REQUIRED ACTION: Begin with the line that has "Task: Click the SKAT". Give it and every line after it again, exactly, through the end of the entries below.

SUPPLIED DATA:

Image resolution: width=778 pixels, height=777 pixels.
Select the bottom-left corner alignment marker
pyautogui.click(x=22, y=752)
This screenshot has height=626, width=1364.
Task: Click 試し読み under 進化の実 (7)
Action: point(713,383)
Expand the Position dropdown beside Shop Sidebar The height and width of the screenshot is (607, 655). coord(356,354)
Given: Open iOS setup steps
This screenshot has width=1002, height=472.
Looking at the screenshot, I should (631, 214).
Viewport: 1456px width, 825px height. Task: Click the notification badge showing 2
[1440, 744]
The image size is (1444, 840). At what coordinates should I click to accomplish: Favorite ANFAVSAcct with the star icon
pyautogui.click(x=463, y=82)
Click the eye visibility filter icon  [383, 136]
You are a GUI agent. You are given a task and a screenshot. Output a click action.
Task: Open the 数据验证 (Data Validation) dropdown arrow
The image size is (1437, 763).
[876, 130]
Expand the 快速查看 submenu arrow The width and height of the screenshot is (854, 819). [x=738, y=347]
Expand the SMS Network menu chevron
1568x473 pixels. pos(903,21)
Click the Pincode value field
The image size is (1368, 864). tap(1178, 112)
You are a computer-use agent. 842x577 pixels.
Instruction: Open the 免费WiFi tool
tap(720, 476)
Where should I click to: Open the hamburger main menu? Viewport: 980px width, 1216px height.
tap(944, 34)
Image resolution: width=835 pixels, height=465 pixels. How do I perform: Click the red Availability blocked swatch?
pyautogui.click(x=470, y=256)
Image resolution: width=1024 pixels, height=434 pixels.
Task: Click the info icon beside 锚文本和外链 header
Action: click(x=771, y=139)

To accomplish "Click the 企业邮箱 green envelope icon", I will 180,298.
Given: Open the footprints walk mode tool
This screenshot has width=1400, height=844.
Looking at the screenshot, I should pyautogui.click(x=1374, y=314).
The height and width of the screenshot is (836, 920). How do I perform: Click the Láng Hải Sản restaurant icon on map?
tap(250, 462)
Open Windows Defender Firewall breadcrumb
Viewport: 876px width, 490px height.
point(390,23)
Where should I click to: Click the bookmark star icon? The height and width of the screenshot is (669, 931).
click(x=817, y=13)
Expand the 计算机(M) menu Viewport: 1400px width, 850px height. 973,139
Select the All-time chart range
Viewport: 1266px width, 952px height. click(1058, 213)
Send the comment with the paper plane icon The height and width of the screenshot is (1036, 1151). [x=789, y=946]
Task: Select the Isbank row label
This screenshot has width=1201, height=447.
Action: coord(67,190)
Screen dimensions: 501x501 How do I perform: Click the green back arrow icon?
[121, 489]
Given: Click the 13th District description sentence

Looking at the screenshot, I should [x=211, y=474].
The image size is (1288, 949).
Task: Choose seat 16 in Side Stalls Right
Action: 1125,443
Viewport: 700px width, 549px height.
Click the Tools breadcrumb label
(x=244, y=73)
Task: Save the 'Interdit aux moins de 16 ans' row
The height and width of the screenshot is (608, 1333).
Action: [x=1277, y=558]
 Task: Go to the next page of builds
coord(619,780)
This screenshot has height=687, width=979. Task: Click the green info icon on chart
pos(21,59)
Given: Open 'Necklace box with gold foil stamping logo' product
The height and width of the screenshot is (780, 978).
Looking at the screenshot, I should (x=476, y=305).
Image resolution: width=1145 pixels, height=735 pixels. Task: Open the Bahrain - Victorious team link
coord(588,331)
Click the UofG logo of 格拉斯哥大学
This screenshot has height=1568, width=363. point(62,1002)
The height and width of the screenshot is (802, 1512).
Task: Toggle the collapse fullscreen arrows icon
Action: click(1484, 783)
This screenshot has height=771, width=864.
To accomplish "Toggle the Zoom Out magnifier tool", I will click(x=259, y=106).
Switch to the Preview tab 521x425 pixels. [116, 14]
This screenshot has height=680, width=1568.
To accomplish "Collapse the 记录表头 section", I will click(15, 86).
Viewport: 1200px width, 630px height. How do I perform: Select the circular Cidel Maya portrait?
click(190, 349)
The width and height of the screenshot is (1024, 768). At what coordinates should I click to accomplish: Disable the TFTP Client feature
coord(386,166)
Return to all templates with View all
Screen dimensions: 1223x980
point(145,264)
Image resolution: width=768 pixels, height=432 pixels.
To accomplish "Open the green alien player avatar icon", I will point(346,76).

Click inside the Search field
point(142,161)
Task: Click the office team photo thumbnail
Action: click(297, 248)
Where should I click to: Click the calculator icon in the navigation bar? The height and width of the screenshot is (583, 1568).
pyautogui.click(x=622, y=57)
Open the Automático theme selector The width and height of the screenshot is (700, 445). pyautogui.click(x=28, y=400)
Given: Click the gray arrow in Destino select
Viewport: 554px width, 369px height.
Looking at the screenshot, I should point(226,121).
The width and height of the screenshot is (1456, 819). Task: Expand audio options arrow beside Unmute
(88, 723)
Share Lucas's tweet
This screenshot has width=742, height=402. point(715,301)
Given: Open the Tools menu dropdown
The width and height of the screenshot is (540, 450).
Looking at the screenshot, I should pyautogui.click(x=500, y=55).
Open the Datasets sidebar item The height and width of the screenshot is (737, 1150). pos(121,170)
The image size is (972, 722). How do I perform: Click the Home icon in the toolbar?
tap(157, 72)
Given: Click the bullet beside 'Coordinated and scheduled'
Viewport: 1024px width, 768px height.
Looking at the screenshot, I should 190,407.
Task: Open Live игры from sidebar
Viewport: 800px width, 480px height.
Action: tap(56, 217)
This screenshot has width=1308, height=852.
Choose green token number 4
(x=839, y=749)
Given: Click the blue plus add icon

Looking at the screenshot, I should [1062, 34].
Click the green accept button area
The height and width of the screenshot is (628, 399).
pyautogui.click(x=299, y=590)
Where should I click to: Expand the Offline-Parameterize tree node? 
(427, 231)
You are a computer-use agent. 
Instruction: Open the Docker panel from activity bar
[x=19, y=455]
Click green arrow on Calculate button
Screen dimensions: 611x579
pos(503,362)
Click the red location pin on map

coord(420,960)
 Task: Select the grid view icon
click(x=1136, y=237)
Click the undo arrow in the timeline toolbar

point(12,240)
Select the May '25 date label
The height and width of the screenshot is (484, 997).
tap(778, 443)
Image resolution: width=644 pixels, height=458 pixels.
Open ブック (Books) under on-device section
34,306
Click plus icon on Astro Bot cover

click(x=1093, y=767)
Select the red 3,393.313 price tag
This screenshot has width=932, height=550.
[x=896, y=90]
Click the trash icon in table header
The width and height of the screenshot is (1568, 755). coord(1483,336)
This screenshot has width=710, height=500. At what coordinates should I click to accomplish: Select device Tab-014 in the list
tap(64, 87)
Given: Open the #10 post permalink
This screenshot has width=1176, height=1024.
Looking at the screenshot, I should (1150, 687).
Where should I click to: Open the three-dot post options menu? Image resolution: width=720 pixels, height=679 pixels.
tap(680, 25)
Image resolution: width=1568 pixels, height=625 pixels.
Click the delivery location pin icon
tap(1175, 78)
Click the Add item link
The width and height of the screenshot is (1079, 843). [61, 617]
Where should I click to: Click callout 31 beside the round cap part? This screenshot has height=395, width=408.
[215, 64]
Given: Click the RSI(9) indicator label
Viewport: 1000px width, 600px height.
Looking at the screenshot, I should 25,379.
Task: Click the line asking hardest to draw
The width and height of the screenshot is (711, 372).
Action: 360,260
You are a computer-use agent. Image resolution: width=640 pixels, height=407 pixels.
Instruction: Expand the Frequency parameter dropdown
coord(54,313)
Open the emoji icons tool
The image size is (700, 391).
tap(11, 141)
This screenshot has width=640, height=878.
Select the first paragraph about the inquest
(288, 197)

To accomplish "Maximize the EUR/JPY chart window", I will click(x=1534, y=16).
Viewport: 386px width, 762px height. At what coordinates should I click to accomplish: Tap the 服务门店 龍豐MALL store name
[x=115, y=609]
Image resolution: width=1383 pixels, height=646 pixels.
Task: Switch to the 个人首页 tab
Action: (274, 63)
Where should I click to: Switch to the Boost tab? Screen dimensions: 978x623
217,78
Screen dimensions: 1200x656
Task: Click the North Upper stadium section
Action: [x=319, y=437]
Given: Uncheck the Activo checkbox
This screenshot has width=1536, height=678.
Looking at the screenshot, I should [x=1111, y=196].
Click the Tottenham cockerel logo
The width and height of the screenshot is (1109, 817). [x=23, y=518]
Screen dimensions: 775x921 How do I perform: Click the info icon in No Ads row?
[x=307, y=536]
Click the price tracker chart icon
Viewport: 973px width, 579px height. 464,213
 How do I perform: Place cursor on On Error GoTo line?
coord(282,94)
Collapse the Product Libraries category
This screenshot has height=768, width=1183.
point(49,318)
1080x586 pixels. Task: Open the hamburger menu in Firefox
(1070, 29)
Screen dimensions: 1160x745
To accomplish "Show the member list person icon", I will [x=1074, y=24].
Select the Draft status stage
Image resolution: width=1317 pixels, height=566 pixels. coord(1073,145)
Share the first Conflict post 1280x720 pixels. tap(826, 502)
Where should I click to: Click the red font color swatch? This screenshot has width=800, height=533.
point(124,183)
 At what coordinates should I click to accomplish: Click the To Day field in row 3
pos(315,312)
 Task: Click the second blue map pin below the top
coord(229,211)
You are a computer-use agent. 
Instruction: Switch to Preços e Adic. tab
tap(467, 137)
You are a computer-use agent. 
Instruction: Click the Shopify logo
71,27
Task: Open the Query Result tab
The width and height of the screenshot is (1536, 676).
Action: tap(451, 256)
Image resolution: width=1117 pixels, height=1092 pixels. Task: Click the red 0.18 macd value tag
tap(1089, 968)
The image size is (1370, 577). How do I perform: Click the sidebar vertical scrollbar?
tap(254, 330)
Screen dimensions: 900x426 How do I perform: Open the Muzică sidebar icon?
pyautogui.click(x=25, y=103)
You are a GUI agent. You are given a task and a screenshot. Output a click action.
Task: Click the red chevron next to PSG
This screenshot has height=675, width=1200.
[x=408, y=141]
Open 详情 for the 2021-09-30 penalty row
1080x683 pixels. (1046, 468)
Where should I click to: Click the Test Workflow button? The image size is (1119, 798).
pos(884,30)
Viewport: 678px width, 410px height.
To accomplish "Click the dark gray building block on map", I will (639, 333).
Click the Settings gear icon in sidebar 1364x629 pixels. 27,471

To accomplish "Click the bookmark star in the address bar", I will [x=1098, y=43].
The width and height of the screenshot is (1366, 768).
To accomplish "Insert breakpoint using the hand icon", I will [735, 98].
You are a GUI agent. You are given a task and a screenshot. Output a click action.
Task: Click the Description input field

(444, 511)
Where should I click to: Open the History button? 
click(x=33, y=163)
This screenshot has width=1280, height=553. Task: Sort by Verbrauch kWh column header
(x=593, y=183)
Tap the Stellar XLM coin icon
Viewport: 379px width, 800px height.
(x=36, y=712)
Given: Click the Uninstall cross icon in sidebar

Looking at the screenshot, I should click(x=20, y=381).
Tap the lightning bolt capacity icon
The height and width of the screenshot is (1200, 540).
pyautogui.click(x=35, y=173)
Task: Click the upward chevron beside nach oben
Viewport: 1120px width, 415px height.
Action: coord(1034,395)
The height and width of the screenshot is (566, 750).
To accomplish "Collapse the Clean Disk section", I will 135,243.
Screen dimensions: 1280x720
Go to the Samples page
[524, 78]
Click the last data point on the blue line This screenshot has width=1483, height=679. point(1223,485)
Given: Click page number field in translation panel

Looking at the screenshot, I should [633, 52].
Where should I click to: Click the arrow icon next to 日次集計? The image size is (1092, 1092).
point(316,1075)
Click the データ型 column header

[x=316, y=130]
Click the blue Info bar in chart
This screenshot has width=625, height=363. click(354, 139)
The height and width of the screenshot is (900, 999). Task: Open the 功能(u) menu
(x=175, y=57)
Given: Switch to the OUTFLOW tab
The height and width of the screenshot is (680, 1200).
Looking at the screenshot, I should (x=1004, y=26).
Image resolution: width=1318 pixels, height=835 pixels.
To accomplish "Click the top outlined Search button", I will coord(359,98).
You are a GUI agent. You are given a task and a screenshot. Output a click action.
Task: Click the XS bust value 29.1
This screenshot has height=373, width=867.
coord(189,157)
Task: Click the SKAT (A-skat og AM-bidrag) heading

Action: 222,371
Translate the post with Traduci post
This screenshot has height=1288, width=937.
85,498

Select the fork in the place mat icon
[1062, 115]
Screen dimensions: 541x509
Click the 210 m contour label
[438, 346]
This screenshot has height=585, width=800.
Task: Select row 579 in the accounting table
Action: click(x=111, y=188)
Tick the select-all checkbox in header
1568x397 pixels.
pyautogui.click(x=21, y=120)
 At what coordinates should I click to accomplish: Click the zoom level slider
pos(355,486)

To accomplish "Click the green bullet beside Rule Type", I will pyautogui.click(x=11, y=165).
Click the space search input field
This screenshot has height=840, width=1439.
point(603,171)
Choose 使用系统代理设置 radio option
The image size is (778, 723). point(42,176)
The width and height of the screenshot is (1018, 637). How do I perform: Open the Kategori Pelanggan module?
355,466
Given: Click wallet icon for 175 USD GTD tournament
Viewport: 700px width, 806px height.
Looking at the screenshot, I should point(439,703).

RESPONSE TO THE TASK:
Task: Click the SKAT (A-skat og AM-bidrag) heading

Action: 222,371
Translate the post with Traduci post
This screenshot has height=1288, width=937.
85,498

Select the fork in the place mat icon
[1062, 115]
Screen dimensions: 541x509
Click the 210 m contour label
[438, 346]
This screenshot has height=585, width=800.
Task: Select row 579 in the accounting table
Action: click(x=111, y=188)
Tick the select-all checkbox in header
1568x397 pixels.
pyautogui.click(x=21, y=120)
 At what coordinates should I click to accomplish: Click the zoom level slider
pos(355,486)

To accomplish "Click the green bullet beside Rule Type", I will pyautogui.click(x=11, y=165).
Click the space search input field
This screenshot has height=840, width=1439.
point(603,171)
Choose 使用系统代理设置 radio option
The image size is (778, 723). point(42,176)
The width and height of the screenshot is (1018, 637). How do I perform: Open the Kategori Pelanggan module?
355,466
Given: Click wallet icon for 175 USD GTD tournament
Viewport: 700px width, 806px height.
Looking at the screenshot, I should point(439,703).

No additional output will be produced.